Records provided below:
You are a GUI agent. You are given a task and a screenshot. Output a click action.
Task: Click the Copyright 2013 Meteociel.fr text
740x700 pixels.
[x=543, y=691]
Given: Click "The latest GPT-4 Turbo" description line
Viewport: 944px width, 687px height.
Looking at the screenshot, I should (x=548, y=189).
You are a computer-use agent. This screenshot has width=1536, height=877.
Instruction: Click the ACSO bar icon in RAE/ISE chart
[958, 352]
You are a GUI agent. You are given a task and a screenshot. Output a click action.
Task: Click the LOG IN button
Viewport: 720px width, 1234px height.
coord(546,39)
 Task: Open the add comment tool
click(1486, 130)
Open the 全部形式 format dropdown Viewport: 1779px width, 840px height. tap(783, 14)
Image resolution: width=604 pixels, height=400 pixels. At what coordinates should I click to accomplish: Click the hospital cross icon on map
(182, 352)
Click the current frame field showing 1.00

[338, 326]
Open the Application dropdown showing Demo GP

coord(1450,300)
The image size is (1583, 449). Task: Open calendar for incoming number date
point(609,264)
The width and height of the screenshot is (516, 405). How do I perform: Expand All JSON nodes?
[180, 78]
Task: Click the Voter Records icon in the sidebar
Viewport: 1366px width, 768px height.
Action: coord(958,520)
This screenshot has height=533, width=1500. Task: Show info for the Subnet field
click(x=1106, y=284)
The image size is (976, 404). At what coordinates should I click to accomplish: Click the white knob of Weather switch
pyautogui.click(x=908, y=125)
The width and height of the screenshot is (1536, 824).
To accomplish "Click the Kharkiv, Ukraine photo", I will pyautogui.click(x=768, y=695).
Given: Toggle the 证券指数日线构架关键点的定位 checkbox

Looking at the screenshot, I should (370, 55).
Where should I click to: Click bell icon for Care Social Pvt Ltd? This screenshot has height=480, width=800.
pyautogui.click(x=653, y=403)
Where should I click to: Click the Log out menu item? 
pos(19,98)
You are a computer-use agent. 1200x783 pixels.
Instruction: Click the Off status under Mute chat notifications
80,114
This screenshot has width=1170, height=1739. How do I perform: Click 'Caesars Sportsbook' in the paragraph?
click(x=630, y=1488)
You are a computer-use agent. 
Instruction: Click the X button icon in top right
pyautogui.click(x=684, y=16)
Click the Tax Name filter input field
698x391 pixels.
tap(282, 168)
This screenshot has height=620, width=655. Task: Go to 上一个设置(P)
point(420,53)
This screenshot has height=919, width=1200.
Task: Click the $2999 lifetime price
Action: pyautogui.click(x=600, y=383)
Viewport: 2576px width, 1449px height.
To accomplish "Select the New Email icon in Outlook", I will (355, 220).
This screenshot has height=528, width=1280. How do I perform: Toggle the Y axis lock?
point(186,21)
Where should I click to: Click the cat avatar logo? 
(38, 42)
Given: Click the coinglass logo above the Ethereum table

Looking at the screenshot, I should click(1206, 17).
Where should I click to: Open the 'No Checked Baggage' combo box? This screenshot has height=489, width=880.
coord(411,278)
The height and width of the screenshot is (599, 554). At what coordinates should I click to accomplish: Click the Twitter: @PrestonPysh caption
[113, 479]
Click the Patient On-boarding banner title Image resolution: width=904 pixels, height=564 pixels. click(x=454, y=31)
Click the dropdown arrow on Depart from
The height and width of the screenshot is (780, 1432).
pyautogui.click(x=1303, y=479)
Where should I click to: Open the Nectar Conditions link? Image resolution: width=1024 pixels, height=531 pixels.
End of Records provided.
The problem - Each line in the listing needs to be copied exactly.

Result for this task -
You are a GUI agent. You are given a task and a screenshot. Output a click action.
Task: Click the Copyright 2013 Meteociel.fr text
740x700 pixels.
[x=543, y=691]
Given: Click "The latest GPT-4 Turbo" description line
Viewport: 944px width, 687px height.
Looking at the screenshot, I should (x=548, y=189).
You are a computer-use agent. This screenshot has width=1536, height=877.
Instruction: Click the ACSO bar icon in RAE/ISE chart
[958, 352]
You are a GUI agent. You are given a task and a screenshot. Output a click action.
Task: Click the LOG IN button
Viewport: 720px width, 1234px height.
coord(546,39)
 Task: Open the add comment tool
click(1486, 130)
Open the 全部形式 format dropdown Viewport: 1779px width, 840px height. tap(783, 14)
Image resolution: width=604 pixels, height=400 pixels. At what coordinates should I click to accomplish: Click the hospital cross icon on map
(182, 352)
Click the current frame field showing 1.00

[338, 326]
Open the Application dropdown showing Demo GP

coord(1450,300)
The image size is (1583, 449). Task: Open calendar for incoming number date
point(609,264)
The width and height of the screenshot is (516, 405). How do I perform: Expand All JSON nodes?
[180, 78]
Task: Click the Voter Records icon in the sidebar
Viewport: 1366px width, 768px height.
Action: coord(958,520)
This screenshot has height=533, width=1500. Task: Show info for the Subnet field
click(x=1106, y=284)
The image size is (976, 404). At what coordinates should I click to accomplish: Click the white knob of Weather switch
pyautogui.click(x=908, y=125)
The width and height of the screenshot is (1536, 824).
To accomplish "Click the Kharkiv, Ukraine photo", I will pyautogui.click(x=768, y=695).
Given: Toggle the 证券指数日线构架关键点的定位 checkbox

Looking at the screenshot, I should (370, 55).
Where should I click to: Click bell icon for Care Social Pvt Ltd? This screenshot has height=480, width=800.
pyautogui.click(x=653, y=403)
Where should I click to: Click the Log out menu item? 
pos(19,98)
You are a computer-use agent. 1200x783 pixels.
Instruction: Click the Off status under Mute chat notifications
80,114
This screenshot has width=1170, height=1739. How do I perform: Click 'Caesars Sportsbook' in the paragraph?
click(x=630, y=1488)
You are a computer-use agent. 
Instruction: Click the X button icon in top right
pyautogui.click(x=684, y=16)
Click the Tax Name filter input field
698x391 pixels.
tap(282, 168)
This screenshot has height=620, width=655. Task: Go to 上一个设置(P)
point(420,53)
This screenshot has height=919, width=1200.
Task: Click the $2999 lifetime price
Action: pyautogui.click(x=600, y=383)
Viewport: 2576px width, 1449px height.
To accomplish "Select the New Email icon in Outlook", I will (355, 220).
This screenshot has height=528, width=1280. How do I perform: Toggle the Y axis lock?
point(186,21)
Where should I click to: Click the cat avatar logo? 
(38, 42)
Given: Click the coinglass logo above the Ethereum table

Looking at the screenshot, I should click(1206, 17).
Where should I click to: Open the 'No Checked Baggage' combo box? This screenshot has height=489, width=880.
coord(411,278)
The height and width of the screenshot is (599, 554). At what coordinates should I click to accomplish: Click the Twitter: @PrestonPysh caption
[113, 479]
Click the Patient On-boarding banner title Image resolution: width=904 pixels, height=564 pixels. click(x=454, y=31)
Click the dropdown arrow on Depart from
The height and width of the screenshot is (780, 1432).
pyautogui.click(x=1303, y=479)
Where should I click to: Open the Nectar Conditions link? Image resolution: width=1024 pixels, height=531 pixels.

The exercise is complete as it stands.